In a New York Times piece earlier this week, columnist Thomas Edsall interviewed conservative scholars to ask what they thought the left got “right”. (An earlier piece asked liberals what the right got right.)  A common theme was that liberals were more likely to be correct about climate change.  “Liberals do not dismiss or treat as ideologically motivated scientific findings, especially… that human beings contribute significantly to climate change.”   When it comes to global warming, “Liberals are firmly on the side of science.” “[Liberals] are less likely to pretend that scientific questions — is the planet getting warmer, for example… are really ideological questions.”

I found this really interesting. There are plenty of data that show that people on the left of the political spectrum are more likely to believe that climate change is occurring, and people on the right more likely to deny it.  (See the Yale project on climate change communication, for example.)  But these interviews suggest that some on the right recognize this as a problem.  That is, although some people’s attitudes about climate change are determined by ideology, other people’s are determined by the facts.
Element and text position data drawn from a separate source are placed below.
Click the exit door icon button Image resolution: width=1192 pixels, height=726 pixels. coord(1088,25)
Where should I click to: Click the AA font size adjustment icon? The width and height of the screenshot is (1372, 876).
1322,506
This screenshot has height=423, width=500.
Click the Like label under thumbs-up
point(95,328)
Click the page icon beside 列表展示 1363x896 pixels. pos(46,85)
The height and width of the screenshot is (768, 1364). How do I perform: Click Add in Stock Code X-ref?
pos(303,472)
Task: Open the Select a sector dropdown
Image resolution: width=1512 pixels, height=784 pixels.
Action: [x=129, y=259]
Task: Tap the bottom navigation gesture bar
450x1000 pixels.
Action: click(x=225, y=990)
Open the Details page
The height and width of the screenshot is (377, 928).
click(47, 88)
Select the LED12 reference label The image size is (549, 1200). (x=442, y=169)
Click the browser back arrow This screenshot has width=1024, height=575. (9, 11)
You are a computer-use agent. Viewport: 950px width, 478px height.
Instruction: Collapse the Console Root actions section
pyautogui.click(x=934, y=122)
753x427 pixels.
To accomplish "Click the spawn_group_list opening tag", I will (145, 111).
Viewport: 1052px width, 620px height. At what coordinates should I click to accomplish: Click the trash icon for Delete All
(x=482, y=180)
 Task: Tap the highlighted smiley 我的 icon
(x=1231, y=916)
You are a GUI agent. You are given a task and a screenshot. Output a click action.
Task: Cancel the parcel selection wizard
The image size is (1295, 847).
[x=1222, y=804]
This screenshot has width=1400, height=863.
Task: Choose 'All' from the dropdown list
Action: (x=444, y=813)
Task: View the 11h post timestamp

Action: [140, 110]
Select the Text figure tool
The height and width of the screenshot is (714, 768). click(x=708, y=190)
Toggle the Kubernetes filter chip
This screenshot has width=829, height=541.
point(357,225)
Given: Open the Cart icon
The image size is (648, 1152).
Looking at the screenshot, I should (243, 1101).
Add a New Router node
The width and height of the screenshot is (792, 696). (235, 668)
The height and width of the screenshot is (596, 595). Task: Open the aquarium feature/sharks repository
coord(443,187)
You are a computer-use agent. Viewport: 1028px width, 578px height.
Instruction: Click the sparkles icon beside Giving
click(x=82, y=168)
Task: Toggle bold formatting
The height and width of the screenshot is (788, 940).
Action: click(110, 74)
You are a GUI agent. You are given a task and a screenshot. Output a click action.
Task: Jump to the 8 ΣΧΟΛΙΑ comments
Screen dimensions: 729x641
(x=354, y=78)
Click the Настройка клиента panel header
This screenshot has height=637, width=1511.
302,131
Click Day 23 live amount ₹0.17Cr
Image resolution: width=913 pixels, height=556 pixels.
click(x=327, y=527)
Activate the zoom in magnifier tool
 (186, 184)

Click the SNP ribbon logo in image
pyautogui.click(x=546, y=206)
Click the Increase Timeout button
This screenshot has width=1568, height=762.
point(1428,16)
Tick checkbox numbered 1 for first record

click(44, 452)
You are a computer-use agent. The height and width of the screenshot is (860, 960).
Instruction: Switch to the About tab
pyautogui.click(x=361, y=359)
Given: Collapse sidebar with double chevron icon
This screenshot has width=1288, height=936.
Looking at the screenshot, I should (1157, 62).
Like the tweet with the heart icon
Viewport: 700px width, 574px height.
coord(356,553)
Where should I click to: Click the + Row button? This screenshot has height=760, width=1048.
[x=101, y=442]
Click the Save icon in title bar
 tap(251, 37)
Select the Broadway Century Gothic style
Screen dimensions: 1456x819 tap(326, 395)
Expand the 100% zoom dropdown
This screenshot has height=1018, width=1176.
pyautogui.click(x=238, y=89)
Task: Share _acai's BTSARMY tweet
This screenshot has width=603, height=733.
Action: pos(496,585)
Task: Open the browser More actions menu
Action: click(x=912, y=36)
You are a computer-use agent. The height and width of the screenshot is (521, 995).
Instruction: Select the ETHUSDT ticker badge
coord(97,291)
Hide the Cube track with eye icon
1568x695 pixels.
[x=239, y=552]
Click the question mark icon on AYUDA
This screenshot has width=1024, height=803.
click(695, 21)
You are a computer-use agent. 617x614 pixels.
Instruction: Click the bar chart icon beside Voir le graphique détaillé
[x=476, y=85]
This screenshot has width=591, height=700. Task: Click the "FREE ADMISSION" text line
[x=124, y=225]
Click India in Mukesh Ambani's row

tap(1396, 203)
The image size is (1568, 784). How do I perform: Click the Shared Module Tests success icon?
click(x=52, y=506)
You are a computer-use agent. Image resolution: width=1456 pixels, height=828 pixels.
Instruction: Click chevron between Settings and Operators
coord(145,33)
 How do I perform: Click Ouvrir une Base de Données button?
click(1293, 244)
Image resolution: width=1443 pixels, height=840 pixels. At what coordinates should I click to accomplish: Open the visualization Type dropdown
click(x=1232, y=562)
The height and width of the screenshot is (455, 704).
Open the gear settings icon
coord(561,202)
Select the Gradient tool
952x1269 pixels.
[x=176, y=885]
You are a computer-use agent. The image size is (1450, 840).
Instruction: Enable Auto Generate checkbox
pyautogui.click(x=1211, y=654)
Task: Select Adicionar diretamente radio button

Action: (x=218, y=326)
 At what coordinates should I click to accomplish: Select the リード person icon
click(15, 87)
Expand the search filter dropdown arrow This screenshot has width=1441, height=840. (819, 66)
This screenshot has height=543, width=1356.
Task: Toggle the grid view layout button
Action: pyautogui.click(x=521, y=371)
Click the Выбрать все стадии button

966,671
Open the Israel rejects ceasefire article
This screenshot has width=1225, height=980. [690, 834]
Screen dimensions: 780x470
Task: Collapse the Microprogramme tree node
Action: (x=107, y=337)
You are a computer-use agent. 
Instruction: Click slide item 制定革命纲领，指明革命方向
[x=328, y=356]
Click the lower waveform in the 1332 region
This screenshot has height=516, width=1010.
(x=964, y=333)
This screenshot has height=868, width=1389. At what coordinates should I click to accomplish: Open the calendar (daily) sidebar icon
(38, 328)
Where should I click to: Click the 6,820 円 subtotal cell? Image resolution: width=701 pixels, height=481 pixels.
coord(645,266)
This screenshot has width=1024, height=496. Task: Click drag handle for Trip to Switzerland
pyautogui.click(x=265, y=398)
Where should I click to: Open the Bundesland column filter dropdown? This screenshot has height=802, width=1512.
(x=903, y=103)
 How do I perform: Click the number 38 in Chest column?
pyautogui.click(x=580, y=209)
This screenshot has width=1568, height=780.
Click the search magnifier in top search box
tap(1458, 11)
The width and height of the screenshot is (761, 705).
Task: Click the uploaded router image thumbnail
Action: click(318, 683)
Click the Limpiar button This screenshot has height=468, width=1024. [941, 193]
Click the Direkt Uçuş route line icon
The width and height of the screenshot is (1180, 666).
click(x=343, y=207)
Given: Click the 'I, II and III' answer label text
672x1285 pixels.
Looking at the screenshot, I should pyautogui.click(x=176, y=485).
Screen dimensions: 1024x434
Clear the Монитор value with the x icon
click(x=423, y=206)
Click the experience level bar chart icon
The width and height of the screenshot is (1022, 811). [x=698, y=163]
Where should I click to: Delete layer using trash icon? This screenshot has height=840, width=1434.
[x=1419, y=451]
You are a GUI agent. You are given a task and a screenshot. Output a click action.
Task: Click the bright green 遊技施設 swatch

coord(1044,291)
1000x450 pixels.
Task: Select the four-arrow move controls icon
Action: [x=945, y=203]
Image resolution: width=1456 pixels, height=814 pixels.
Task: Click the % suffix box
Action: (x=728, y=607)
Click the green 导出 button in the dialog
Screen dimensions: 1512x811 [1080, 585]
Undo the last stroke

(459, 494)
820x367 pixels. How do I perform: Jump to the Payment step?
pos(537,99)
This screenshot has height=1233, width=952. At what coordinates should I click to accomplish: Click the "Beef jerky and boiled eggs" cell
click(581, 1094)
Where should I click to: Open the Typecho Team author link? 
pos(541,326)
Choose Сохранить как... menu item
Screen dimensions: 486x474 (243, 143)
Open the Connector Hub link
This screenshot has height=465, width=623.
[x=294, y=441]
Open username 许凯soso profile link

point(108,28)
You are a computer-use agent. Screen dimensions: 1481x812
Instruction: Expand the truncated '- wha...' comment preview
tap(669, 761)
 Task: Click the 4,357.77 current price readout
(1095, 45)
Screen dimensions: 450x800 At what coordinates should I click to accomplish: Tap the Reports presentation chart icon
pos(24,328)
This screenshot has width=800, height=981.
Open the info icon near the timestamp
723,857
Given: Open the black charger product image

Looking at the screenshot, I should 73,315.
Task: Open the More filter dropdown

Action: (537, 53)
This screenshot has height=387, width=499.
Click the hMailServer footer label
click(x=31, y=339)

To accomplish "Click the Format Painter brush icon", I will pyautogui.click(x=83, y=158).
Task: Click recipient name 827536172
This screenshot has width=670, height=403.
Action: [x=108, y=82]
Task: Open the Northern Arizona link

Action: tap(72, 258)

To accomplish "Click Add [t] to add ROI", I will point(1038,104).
I’m a psychologist, and I know that facts alone are not enough to convince everyone. Nor are attitudes enough to determine behavior. But there are other ways to transcend ideology. Some people behave in more environmentally sustainable ways in order to save money; others just love nature and want to protect it. (Neither of these attitudes is restricted to liberals.) A recent paper by Markowitz and Bowerman (in Analyses of Social Issues and Public Policy, 2012) found that a large majority of Americans, of all ages, genders, and political orientations, thought that the country would be better off if we all consumed less.

Policies designed to protect the environment are often hijacked by the political process. But sustainability is a value that should transcend ideology. On this issue, our shared concerns are more significant than a difference in political opinion.